I paid. Part of me admires the Machiavellian genius of this upcharge—who buys a plan and doesn’t intend to use it immediately?—but only a small part.

Paying up activated my Sinemia app for ticket purchases immediately, so I went looking for a movie. The app shows the standard view of movie posters that you can tap to get to previews and capsule descriptions, but if you want to watch previews on your iPad and buy tickets on your iPhone, you’re out of luck: you can only switch devices three times before the app is permanently locked to a device. This is obviously to deter account sharing, but it’s highly annoying. I prefer to pick out my films using a combination of Apple Trailers and Rotten Tomatoes before I open the Sinemia app, which makes that section of that app useless.

Picking a movie in the Sinemia app.

Here’s where things get confusing. If you want to use your plan to get a ticket in advance before you arrive at the theater, you need to order it from the Planning screen. But if you’re near the theater, you need to get it from the Watch screen. Start in the wrong place, and you’ll go through all the steps of choosing a ticket, only to be told at the end that you have to start over on the other screen.

Sinemia's Planning and Watch tabs.

Next, you select the actual movie you want to see in the Sinemia app. After that, the app tells you that you must switch to a separate ticketing site, like Fandango, to buy the ticket. That screen says you can only use particular ticketing sites, but the last option is “Other,” making things that much more confusing. (I haven’t used a site other than Fandango, so I can’t speak to which ticketing sites work and which don’t.)

So you switch to that site and start the process of buying the ticket and picking out the theater and showtime. (In some cases, this requires more than one site. I prefer closed-captioned movies, and closed-captioning support is not always indicated on Fandango.) Then you switch back to the Sinemia app to tell it which theater you’re going to, presented in a list ordered by distance from your location. For some reason, you then have to manually enter the date and time of the show, which you’d think could also be selected from a list once the app knows which theater you’ve chosen.

When it comes time to make payment on the external site, the Sinemia app provides you with a one-time debit card number to use. (This never covers “convenience” fees; those are passed along to the same payment method you used to purchase your Sinemia subscription.) A mind-boggling annoyance occurs when it’s time to enter the debit card number on the ticketing site. The number is presented in a nice big font that you can’t copy and paste! You have to switch back and forth as many times as it takes to type in a random 16-digit number, plus the expiration date and ZIP code. This problem will go away for onsite purchases after I receive my plastic payment card, but even then it won’t help for advance ticketing.

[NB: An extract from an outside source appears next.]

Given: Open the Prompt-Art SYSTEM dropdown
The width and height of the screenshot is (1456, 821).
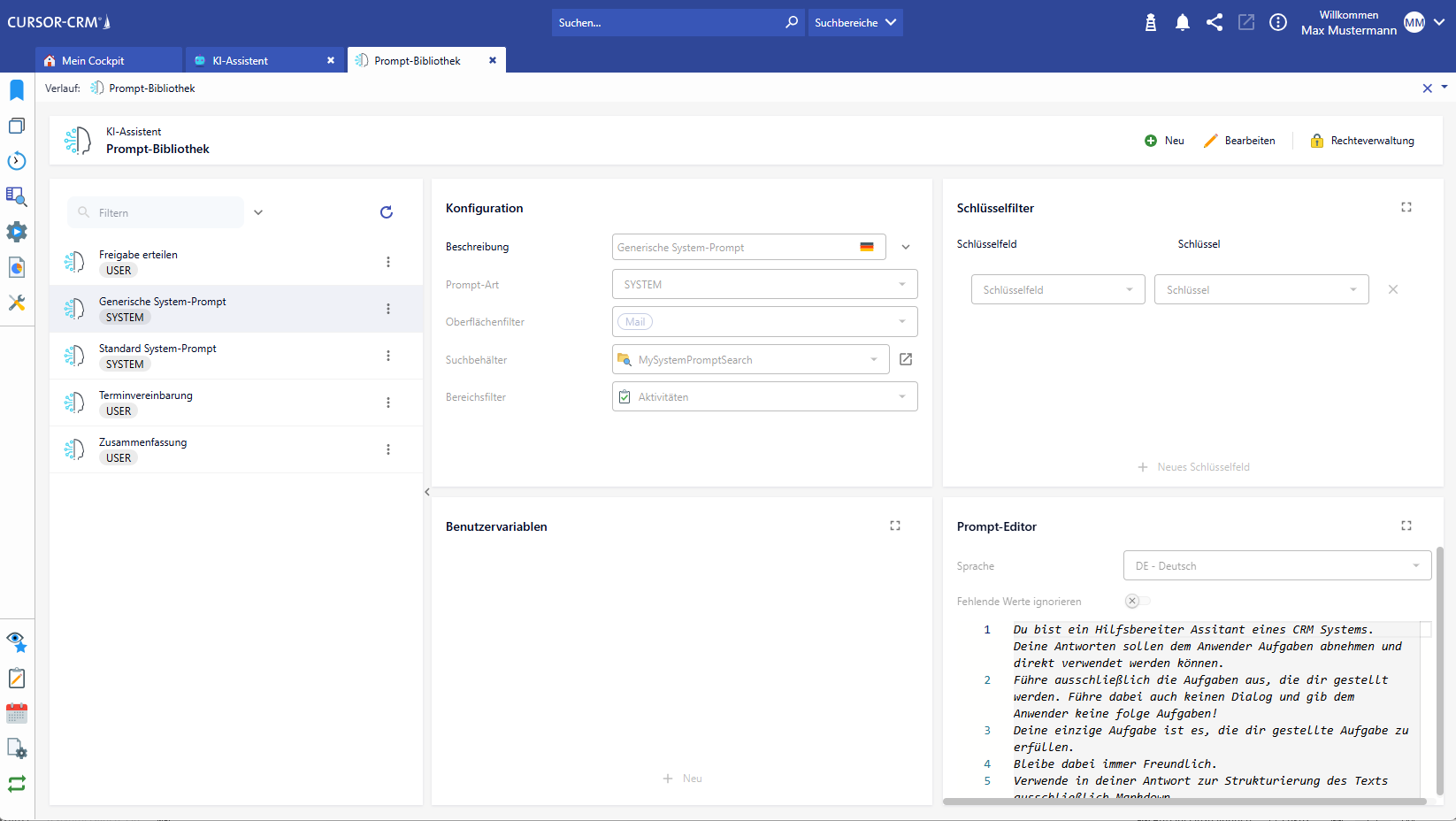Looking at the screenshot, I should point(764,285).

You have your ticket, but you’re not done yet. When you get to the theater, you have to check in with the Sinemia app to prove you’re there. The app is supposed to give you a notification to this effect, but I never received one. And it’s supposed to check you in automatically when you buy a ticket at the theater, which also didn’t happen. Instead, I received a notification during the movie when my phone was silenced, and when I contacted customer support about a different matter, I received a brusque email asking me why I failed to check in. This email threatens that I must check in “in order to continue enjoying my subscription,” which is a harsh message to receive from customer support.

The different matter I had to ask about was that the first advance ticket I purchased through Fandango vanished—my only record of it was my bank charge for the convenience fee. That could have been Sinemia or Fandango’s fault. Sinemia offers no in-app live help, despite a useless button that says Live Help. Instead, you send email to Sinemia support, and in my experience, you get a reply several days later. Happily, it had all ended well before then. When I re-purchased that ticket via Fandango with Sinemia while standing at the counter, it appeared in the theater’s ticketing system instantly, and I got to see the movie. Only one ticket was counted against my monthly total.

The two steps that seem to make in-app ticketing the smoothest are:

  • Buy your tickets at the theater instead of in advance.
  • Always sign into an account you set up with the ticketing site, like Fandango, so there’s a record of your purchase you can reference. If you purchase without signing in, you’re supposed to get an email with a confirmation number, but I didn’t notice that I hadn’t received one.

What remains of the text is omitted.